Re: partition routing layering in nodeModifyTable.c

From: Alvaro Herrera <alvherre(at)alvh(dot)no-ip(dot)org>
To: Amit Langote <amitlangote09(at)gmail(dot)com>
Cc: Heikki Linnakangas <hlinnaka(at)iki(dot)fi>, Daniel Gustafsson <daniel(at)yesql(dot)se>, Etsuro Fujita <etsuro(dot)fujita(at)gmail(dot)com>, Andres Freund <andres(at)anarazel(dot)de>, PostgreSQL-development <pgsql-hackers(at)postgresql(dot)org>
Subject: Re: partition routing layering in nodeModifyTable.c
Date: 2020-10-17 15:54:29
Message-ID: 20201017155429.GA9862@alvherre.pgsql
Views: Raw Message | Whole Thread | Download mbox | Resend email
Thread:
Lists: pgsql-hackers

On 2020-Oct-17, Amit Langote wrote:

> Hmm, I don't see ri_PartitionCheckExpr as being a piece of routing
> information, because it's primarily meant to be used when inserting
> *directly* into a partition, although it's true we do initialize it in
> routing target partitions too in some cases.
>
> Also, ChildToRootMap was introduced by the trigger transition table
> project, not tuple routing. I think we misjudged this when we added
> PartitionToRootMap to PartitionRoutingInfo, because it doesn't really
> belong there.
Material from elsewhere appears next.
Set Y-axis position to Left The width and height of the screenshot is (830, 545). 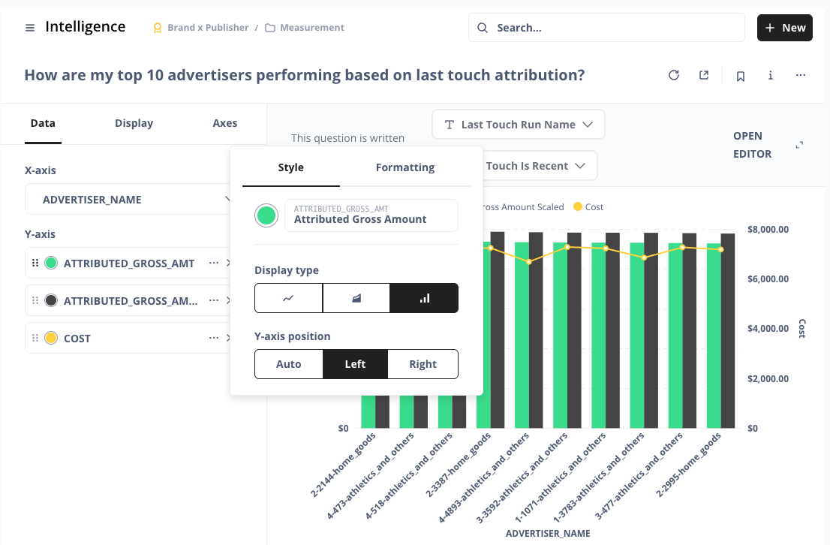pos(355,364)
This patch fixes that by removing PartitionToRootMap.
>
> RootToPartitionMap and the associated partition slot is the only piece
> of extra information that is needed by tuple routing target relations.

Well, I was thinking on making the ri_PartitionInfo be about
partitioning in general, not just specifically for partition tuple
routing. Maybe Heikki is right that it may end up being simpler to
remove ri_PartitionInfo altogether. It'd just be a couple of additional
pointers in ResultRelInfo after all. (Remember that we wanted to get
rid of fields specific to only certain kinds of RTEs in RangeTblEntry
for example, to keep things cleanly separated, although that project
eventually found its demise for other reasons.)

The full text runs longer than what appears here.